■ **What to produce**:
Print the lines of the records from the line containing "Identify the location of the pencil" up to and including the line containing "This screenshot has height=720, width=1280. What", reproducing them without any change.

■ **Records for the exercise**:
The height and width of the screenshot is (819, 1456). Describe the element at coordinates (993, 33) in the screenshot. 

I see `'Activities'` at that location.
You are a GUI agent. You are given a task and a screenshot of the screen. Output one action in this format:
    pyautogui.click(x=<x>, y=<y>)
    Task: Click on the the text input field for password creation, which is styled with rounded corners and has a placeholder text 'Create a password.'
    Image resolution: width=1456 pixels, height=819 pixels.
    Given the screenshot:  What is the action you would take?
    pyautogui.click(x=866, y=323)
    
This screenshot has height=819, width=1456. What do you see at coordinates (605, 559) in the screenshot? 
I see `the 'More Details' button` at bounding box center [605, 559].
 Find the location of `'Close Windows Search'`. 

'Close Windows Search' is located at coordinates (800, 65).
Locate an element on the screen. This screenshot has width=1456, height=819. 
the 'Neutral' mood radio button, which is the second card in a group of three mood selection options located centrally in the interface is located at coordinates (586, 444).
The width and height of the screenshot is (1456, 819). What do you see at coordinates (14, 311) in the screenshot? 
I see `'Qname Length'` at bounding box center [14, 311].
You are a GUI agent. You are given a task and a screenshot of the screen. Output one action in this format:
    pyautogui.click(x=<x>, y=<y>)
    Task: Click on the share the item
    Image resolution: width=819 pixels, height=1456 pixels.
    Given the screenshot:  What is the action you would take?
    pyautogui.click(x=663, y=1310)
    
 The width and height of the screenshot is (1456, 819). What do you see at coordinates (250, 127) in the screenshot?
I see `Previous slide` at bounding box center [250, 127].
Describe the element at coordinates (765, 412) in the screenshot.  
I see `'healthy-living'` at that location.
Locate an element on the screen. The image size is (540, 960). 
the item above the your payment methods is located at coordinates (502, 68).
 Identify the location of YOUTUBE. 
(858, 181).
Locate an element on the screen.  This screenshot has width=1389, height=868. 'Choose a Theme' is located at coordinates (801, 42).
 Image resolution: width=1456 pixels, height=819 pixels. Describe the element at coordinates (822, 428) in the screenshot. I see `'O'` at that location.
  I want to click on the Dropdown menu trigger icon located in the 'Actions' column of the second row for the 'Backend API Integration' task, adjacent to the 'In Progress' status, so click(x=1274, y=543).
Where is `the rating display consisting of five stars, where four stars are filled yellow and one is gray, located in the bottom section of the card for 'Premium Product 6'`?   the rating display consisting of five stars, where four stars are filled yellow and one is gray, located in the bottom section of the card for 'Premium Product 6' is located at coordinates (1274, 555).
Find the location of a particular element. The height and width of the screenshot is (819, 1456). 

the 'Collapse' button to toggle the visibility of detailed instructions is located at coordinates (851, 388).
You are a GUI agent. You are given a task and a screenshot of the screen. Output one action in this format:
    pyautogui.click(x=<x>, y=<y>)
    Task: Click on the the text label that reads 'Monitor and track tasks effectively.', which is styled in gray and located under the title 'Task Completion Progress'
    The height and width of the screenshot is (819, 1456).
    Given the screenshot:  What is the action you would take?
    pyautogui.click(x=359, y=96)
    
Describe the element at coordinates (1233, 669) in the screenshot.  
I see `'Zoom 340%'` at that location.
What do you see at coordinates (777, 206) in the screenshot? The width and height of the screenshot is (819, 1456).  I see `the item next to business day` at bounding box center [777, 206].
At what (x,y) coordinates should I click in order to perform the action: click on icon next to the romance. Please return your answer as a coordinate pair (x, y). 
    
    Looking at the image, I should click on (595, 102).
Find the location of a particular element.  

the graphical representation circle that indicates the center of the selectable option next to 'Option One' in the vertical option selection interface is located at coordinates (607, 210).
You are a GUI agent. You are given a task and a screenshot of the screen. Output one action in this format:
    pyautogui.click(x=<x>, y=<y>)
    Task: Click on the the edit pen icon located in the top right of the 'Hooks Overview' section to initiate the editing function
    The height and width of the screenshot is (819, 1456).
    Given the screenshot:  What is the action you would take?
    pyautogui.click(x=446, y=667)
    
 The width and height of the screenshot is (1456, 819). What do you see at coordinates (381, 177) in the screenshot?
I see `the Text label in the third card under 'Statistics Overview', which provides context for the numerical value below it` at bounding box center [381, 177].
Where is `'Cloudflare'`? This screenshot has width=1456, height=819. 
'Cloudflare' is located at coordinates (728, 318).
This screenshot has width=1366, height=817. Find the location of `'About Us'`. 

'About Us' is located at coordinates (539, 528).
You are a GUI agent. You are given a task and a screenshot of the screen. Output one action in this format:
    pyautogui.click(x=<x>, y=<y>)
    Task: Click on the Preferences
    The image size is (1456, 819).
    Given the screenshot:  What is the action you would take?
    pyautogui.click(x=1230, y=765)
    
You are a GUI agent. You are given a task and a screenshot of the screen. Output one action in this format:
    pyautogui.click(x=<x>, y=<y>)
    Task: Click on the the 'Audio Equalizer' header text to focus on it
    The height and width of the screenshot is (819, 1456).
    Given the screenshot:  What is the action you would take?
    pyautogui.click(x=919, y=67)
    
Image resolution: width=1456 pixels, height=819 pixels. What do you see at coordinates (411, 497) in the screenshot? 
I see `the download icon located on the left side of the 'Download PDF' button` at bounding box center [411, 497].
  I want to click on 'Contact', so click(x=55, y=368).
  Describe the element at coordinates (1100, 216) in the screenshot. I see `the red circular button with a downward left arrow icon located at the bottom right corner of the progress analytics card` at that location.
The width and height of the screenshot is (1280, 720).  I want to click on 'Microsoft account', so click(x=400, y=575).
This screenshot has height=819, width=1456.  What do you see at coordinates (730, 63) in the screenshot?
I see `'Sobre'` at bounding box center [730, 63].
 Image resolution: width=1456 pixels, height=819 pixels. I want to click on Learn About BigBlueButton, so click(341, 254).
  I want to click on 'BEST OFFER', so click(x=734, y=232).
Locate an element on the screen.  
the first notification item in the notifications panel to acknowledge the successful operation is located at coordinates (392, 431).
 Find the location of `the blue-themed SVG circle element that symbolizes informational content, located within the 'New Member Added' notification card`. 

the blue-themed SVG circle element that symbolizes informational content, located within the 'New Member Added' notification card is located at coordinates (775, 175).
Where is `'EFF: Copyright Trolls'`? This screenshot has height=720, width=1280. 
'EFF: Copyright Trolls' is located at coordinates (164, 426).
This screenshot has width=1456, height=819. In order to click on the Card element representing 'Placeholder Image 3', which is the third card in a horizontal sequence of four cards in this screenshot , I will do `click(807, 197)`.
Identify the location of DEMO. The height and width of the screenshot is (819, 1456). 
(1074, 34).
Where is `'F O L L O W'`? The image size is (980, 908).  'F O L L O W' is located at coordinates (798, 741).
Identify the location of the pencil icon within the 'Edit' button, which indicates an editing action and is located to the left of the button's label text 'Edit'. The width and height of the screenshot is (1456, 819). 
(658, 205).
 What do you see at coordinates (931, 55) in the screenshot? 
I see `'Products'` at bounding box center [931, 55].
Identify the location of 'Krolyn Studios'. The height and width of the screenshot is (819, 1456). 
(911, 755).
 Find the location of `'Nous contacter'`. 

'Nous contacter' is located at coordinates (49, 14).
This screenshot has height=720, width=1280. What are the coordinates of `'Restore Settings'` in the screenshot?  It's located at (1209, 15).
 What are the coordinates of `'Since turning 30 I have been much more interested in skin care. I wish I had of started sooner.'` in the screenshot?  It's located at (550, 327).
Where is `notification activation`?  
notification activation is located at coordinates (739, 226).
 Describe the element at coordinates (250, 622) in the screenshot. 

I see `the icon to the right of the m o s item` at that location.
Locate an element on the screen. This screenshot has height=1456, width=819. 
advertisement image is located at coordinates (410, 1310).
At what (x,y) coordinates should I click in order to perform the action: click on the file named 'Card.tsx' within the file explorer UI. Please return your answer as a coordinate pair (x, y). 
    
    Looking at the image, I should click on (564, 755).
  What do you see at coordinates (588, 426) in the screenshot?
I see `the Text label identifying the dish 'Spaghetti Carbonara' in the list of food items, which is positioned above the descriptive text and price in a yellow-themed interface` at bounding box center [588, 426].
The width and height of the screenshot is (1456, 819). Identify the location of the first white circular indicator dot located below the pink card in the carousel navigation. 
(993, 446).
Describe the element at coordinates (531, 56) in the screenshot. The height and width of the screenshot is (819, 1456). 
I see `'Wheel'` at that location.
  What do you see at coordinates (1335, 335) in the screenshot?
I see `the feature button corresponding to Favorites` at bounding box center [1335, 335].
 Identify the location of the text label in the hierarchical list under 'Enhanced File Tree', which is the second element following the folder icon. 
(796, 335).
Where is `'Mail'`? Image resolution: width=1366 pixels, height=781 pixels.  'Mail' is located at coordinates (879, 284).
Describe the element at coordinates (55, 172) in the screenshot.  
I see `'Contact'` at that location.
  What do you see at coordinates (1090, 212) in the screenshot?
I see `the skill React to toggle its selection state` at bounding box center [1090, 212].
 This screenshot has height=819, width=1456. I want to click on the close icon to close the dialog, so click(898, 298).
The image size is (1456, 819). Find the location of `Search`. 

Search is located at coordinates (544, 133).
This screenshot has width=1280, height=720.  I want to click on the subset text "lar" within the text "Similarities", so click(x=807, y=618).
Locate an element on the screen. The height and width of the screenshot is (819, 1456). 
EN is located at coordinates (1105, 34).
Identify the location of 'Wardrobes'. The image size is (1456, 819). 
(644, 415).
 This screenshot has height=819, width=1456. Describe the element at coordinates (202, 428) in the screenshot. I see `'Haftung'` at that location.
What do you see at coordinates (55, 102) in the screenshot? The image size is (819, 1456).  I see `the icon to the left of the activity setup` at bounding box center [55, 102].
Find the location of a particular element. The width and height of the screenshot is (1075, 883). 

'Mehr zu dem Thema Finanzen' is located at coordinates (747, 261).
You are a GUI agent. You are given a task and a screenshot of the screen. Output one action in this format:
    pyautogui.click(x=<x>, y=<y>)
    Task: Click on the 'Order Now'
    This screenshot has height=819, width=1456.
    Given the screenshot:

■ **Task result**:
Identify the location of the pencil icon within the 'Edit' button, which indicates an editing action and is located to the left of the button's label text 'Edit'. The width and height of the screenshot is (1456, 819). 
(658, 205).
 What do you see at coordinates (931, 55) in the screenshot? 
I see `'Products'` at bounding box center [931, 55].
Identify the location of 'Krolyn Studios'. The height and width of the screenshot is (819, 1456). 
(911, 755).
 Find the location of `'Nous contacter'`. 

'Nous contacter' is located at coordinates (49, 14).
This screenshot has height=720, width=1280. What are the coordinates of `'Restore Settings'` in the screenshot?  It's located at (1209, 15).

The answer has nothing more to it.